• TO DO: Write out exactly the lines of the material that run from the line containing "Stop the audio playback" through the line containing "pos(270,56)", inclusive.

• SUPPLIED ENTRIES:

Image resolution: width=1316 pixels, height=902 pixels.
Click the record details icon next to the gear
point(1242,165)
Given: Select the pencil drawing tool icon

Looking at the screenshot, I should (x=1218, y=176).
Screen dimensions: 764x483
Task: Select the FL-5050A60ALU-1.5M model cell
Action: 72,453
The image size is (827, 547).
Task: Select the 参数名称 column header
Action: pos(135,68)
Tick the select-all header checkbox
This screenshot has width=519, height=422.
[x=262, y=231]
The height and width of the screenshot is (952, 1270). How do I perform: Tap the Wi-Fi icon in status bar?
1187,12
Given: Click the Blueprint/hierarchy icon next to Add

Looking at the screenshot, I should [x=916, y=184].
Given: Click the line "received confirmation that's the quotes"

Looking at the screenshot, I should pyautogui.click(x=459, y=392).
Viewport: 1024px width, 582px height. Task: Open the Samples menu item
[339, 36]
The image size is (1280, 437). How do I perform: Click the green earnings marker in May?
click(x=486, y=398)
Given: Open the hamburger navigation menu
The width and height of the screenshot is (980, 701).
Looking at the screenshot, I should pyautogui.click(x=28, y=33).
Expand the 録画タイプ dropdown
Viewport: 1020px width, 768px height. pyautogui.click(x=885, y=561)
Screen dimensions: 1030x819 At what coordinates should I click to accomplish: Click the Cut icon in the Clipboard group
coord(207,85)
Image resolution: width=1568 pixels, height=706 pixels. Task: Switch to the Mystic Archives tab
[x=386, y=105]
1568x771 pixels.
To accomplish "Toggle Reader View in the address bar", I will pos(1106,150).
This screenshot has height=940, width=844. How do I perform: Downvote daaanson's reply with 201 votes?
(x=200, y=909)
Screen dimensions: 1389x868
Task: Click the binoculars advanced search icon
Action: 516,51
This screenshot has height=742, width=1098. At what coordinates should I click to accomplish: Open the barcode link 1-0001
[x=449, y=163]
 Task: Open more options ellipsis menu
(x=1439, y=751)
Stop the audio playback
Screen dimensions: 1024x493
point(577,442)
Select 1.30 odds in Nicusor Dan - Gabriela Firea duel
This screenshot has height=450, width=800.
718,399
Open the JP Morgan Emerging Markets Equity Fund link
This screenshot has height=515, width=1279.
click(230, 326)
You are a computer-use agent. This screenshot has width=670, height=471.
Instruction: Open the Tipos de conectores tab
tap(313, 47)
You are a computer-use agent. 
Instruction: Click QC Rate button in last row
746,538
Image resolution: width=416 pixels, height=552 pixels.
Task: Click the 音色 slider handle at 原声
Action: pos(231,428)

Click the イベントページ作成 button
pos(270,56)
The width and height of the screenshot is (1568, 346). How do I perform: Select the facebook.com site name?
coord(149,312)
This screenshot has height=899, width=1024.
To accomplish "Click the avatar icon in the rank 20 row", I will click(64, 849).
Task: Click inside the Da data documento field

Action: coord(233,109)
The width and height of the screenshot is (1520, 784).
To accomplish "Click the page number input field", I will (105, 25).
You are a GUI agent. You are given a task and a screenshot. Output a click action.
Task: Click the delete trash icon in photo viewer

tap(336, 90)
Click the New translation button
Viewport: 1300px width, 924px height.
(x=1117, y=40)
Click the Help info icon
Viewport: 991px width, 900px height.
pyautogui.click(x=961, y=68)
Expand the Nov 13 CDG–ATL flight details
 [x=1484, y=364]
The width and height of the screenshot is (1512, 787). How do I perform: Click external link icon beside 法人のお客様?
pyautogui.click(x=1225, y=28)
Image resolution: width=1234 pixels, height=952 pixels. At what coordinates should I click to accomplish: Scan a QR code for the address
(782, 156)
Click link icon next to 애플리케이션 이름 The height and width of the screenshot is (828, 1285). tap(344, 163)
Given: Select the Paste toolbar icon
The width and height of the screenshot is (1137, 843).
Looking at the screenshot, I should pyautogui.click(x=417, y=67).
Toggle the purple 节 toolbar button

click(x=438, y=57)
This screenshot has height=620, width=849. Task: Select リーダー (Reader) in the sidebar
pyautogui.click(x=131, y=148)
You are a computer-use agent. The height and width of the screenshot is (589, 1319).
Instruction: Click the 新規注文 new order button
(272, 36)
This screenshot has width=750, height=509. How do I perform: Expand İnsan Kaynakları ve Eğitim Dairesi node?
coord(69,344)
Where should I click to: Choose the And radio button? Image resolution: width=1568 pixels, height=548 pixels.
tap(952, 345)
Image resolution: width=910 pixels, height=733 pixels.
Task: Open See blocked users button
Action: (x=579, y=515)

• RESPONSE BELOW:
Stop the audio playback
Screen dimensions: 1024x493
point(577,442)
Select 1.30 odds in Nicusor Dan - Gabriela Firea duel
This screenshot has height=450, width=800.
718,399
Open the JP Morgan Emerging Markets Equity Fund link
This screenshot has height=515, width=1279.
click(230, 326)
You are a computer-use agent. This screenshot has width=670, height=471.
Instruction: Open the Tipos de conectores tab
tap(313, 47)
You are a computer-use agent. 
Instruction: Click QC Rate button in last row
746,538
Image resolution: width=416 pixels, height=552 pixels.
Task: Click the 音色 slider handle at 原声
Action: pos(231,428)

Click the イベントページ作成 button
pos(270,56)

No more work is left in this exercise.